Ex-Homeland Security Chief Chertoff Pushes Client’s Body Scanners
After years of advocacy for so-called “body scanners”, an emerging technology which allows for a complete image of a person’s naked body, it was revealed in late 2009 that the Chertoff Group has clients that include manufacturers of the body-scanning systems. Though no group has been specifically identified, the manufacturer Rapiscan Systems is considered by many to be the client in question. An article from the Washington Post on January 2, 2010 states:
Chertoff’s advocacy for the technology dates back to his time in the Bush administration. In 2005, Homeland Security ordered the government’s first batch of the scanners — five from California-based Rapiscan Systems.
Today, 40 body scanners are in use at 19 U.S. airports. The number is expected to skyrocket at least in part because of the Christmas Day incident. The Transportation Security Administration this week said it will order 300 more machines.
In the summer, TSA purchased 150 machines from Rapiscan with $25 million in American Recovery and Reinvestment Act funds. Rapiscan was the only company that qualified for the contract because it had developed technology that performs the screening using a less-graphic body imaging system, which is also less controversial. (end Washington Post article)
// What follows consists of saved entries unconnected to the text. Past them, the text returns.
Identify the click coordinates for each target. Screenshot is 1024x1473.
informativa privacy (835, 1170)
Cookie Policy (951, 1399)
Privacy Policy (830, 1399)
This revelation comes amid Chertoff’s continuous media blitz following the December 25, 2009 bombing incident in which Umar Farouk Abdulmutallab, a 23-year-old Nigerian, carried onto the Detroit-bound aircraft. This tour included an interview on Meet the Press, where he appeared with fellow principal of the Chertoff Group General Michael Hayden (former director CIA & NSA). Michael Chertoff also published an editorial in the Washington Post on January 1, 2010 where he advocated the scanning systems. Both the editorial and Meet the Press appearance involved brief and flippant disclosures of this connection between the Chertoff Group and a “manufacturer of body-imaging screening systems”.